Chinese dissident to stand trial
The outspoken Chinese dissident, Wang Dan, will go on trial next Wednesday in Peking, charged with plotting to overthrow the government and conspiring with enemy forces overseas. His mother will act as one of two defence counsel, but a lengthy jail sentence of as much as 10 years looks inevitable.
Mr Wang, 26, was this week described by a Foreign Ministry spokesman as a "criminal", even though he had yet to appear in court. These days an increasingly assertive China has the confidence to dispose of its dissidents without regard for Western sensibilities about human rights. No well-known dissident remains at large in China.

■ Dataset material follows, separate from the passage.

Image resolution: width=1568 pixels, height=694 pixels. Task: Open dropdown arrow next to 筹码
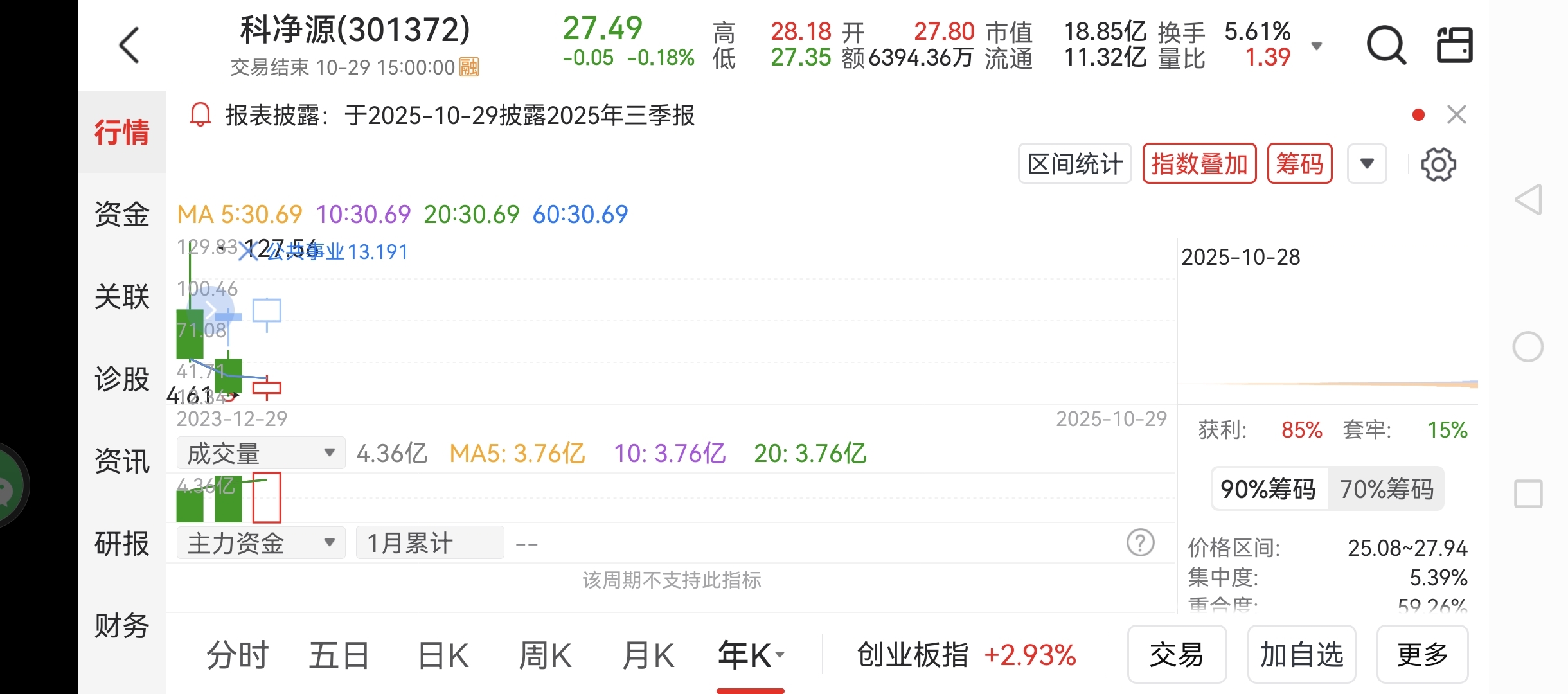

Yesterday, Peking slammed a European Parliament human rights award to China's most famous dissident, Wei Jingsheng, as "a rude interference in China's internal affairs and judicial jurisdiction". It will probably be some weeks before Mr Wei hears he has won the 1996 Sakharov prize for "freedom of thought" as he is serving a 14-year jail sentence at the Nanpu saltworks in Hebei province for conspiring to overthrow the government.

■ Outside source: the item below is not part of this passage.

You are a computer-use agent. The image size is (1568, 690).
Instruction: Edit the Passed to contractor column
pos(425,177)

The stiff sentence received by Mr Wei in December last year bodes ill for Mr Wang, who was mentioned at that trial as a co-conspirator. Mr Wang was one of the student leaders during the June 1989 Tiananmen Square pro- democracy demonstrations, and spent three-and-a-half years in jail after the bloody crackdown by the army. After he was released in February 1993, he continued to call for political reform and published his views in the foreign media. He has been held without trial since May last year.
Mr Wang's mother, Wang Lingyun, has been unusually vocal in keeping the world informed about the impending trial. "I hope that the court can judge his case according to the facts, the law and justice," she told foreign journalists yesterday.